Temperatures in the Andaman Sea have stood as high as 31-32C for a long period this year and we are seeing temperatures as high as 33C in the shallow areas at Ko Haa, Hin Daeng & Hin Muang, Ko Rok and Ko Phi Phi.

Coral reefs in shallow waters at depths of up to 10m will take three to four years to recover. Coral at greater depths will take more time.

Coral bleaching is the whitening of corals, due to stress-induced expulsion or the death of zooxanthellae – symbiotic, algae-like micro-organisms. Under stress, corals may expel their zooxanthellae, which leads to a lighter or completely white appearance, hence the term ‘bleached’. Coral bleaching occurs when the conditions necessary to sustain the coral’s zooxanthellae cannot be maintained. If the coral colony survives the stress period, zooxanthellae often require weeks, or even months, to return to normal density.

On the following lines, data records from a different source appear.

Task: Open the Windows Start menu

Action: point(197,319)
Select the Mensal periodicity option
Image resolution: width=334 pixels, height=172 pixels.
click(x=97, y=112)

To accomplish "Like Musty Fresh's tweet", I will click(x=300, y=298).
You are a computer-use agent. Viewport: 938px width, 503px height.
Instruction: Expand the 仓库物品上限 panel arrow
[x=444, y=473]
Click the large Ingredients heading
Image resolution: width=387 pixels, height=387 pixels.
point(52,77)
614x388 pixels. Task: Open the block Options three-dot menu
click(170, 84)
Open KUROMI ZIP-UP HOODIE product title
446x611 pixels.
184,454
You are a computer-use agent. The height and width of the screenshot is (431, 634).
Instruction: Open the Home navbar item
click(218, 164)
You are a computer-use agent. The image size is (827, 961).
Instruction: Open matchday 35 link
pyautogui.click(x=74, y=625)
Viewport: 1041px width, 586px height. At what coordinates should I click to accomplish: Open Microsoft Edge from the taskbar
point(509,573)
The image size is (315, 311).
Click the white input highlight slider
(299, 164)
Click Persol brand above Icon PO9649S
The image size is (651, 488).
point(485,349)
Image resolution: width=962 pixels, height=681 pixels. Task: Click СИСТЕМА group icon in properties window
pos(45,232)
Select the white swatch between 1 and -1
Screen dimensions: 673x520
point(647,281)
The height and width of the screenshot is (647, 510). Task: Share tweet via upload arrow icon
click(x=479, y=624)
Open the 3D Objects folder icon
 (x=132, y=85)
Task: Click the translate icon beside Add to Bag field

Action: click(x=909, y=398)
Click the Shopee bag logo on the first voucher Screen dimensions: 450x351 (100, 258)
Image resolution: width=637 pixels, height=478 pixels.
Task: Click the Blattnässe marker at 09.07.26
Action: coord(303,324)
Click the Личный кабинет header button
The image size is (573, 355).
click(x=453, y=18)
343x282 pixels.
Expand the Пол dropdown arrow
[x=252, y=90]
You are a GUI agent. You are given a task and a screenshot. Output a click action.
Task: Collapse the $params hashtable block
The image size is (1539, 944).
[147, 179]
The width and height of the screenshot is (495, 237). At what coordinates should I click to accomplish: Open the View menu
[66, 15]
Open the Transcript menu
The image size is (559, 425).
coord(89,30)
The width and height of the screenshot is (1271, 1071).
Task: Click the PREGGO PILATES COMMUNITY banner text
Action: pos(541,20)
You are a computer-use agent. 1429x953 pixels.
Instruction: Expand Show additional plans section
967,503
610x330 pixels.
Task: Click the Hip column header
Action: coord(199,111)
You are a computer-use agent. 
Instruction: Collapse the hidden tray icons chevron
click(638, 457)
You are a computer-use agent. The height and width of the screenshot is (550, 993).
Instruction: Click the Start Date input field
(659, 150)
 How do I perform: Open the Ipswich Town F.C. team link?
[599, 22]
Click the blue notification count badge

You can report instances of coral bleaching to the NOAA Global Coral Reef Watch Project. Please follow this link to submit data: http://www.reefbase.org/contribute/bleachingreport.aspx

Other organisations that support coral bleaching monitoring include:

Protect Lanta’s Coral Reefs

There are many practical things you can do to help protect Lanta’s Coral Reefs:

Snorkeller at Ko Haa

Christmas Tree Worm

  • Dive carefully in fragile aquatic ecosystems such as coral reefs. Many aquatic organisms are delicate and can be harmed by the bump of a tank, knee, camera, the swipe of a fin or even the touch of a hand. By being careful you can prevent devastating and long-lasting damage to magnificent dive sites.
  • As a diver, practice good buoyancy control and avoid over-weighting so you do not bang into the bottom or parts of the reef whilst diving. Be aware of your body and equipment placement when diving and make sure your gauges and equipment are secured to avoid accidental contact with the reef, and never touch, stand on, or collect coral.
  • Keep your dive skills sharp with continuing education. Before heading to the reefs, seek bottom time with a certified professional in a pool or other environment that won’t be damaged. Refresh your skills and knowledge with a PADI Scuba Review, PADI Advanced Open Water Diver course or Project AWARE Specialty course.
  • Consider how your interactions affect aquatic life. Resist the temptation to touch, handle, feed and even hitch rides on any aquatic life. Your actions may cause stress to the animal, interrupt feeding and mating behaviour or provoke aggressive behaviour in normally non-aggressive species.
  • Be a role model for other divers in diving and non-diving interaction with the environment. As a diver, you see the underwater results of carelessness and neglect. Set a good example in your own interactions and other divers and non-divers will follow suit.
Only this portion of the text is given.